One of the things I did as dean (faculty) was hire some international faculty members. So we now have a Norwegian. We have someone who is from Germany. And we have someone from the US. And we would like that also to grow because the more diversified is your faculty and student body, the more you have a chance of doing things which are quite global and also asking larger questions.

Do you think the institute needs to tell more to tell India what it does? 

No, no, there is enough attention on us, I think. I don’t think we should be doing more of that. 

Does IIMA get the right kind of attention?

Yes, yes, we get quite a bit of the right kind of attention. We get a lot of good attention, and that’s good for us. I think more often people would be unhappy with us because maybe we don’t do enough for them. And that’s because there’s only so much we can do, as a management school. We are actually under-scale. We have about 100 faculty members. Top schools, anywhere in the world, would have closer to 200 if not more. So that is a big challenge for us actually. 

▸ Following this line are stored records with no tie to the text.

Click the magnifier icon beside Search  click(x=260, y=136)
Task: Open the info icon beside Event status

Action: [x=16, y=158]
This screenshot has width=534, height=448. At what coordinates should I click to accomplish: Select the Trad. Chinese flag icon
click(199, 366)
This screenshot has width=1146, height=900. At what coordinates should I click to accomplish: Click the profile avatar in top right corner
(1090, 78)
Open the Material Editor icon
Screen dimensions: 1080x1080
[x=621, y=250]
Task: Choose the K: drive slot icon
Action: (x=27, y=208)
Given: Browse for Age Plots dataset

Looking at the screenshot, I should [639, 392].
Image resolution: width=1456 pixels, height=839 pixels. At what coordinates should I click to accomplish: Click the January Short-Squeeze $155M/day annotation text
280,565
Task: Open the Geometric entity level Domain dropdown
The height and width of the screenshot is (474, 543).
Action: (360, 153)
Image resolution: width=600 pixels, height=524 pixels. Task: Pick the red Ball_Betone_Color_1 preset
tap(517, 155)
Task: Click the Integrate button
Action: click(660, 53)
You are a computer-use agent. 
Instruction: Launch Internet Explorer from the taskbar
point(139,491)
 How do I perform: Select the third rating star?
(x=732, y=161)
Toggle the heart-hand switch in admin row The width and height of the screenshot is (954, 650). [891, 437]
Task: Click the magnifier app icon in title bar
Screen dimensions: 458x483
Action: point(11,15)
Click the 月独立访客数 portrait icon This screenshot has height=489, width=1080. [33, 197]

We have a lot of demands, a lot of corporates want us to do training with them. Lot of government departments wanting us to help them, but we can’t respond because there are constraints on time that our faculty faces. I don’t think people realize the constraints we face. 

You sound very optimistic about the institution and about the future. How has the new IIM Act worked out for you?

I am. It is a great time actually. The IIM Act actually has been good for us because there is lots more autonomy, lots more questions now can be asked of the institute, which is good. We need to be do more reporting of the sort of stuff we do. I think the Act has been by and large good... I think the only thing I would have asked from the Act was that they take out this benchmarking of our salaries with government servants. That’s the only thing that has sort of put us back. 

Was that because IIMA could then hire more faculty from abroad and so on?

Yes, yes, that is a big thing that is sort of holding us back. But otherwise in terms of how we operate and our vision for the future, et cetera, the Act is sort of saying just go ahead. The ball is in your court, and if you don’t deliver now, it’s your problem. In fact, I’m quite happy with the way in which the government has finally brought out the act. 

Now you said before that the job is one of both continuity where continuity is required and change where change is required. I think you’ve given a sense of the continuity that should be maintained, what changes would you like to make? How would you like to see?

We talked about some of that. I talked about diversity, in terms of nationality, little more diversity in terms of gender. I mean we need many more women hopefully coming in. Diversity in terms of academic background.

In an interview some years ago the then director Samir Barua told Mint that working on diversity is difficult because of the way in which students are selected. 

That’s true. But we’ve tweaked that. We originally said, OK, we realize that it’s a public entrance system, but what we should do is from each discipline, we should pick the top 50 people from that discipline. Then from that based on quality, 15 for an interview. There you might see something that you aren’t seeing in the CAT exam. 

Then we found it didn’t make much difference because there were disciplines where people didn’t do as well in CAT. I mean, they were still having 98 percentile or maybe 98.5 or something. But they were bright, and they have a different view of the way the world functions, what their motivations were. So as long as we put it out in the open, publicly stated, that we are doing our admission in this way. We thought that should be a good way to go, and we tried that. And I think that’s helping. 

You seem kicked about your new job. 

Yeah, I’ve been kicked about my job the last three years. Ever since I was appointed dean (faculty) I have been involved in getting things changed. I think it’s great. And this is a wonderful opportunity, wonderful place. Great support from board and alumni. Fantastic. You can’t ask for better here.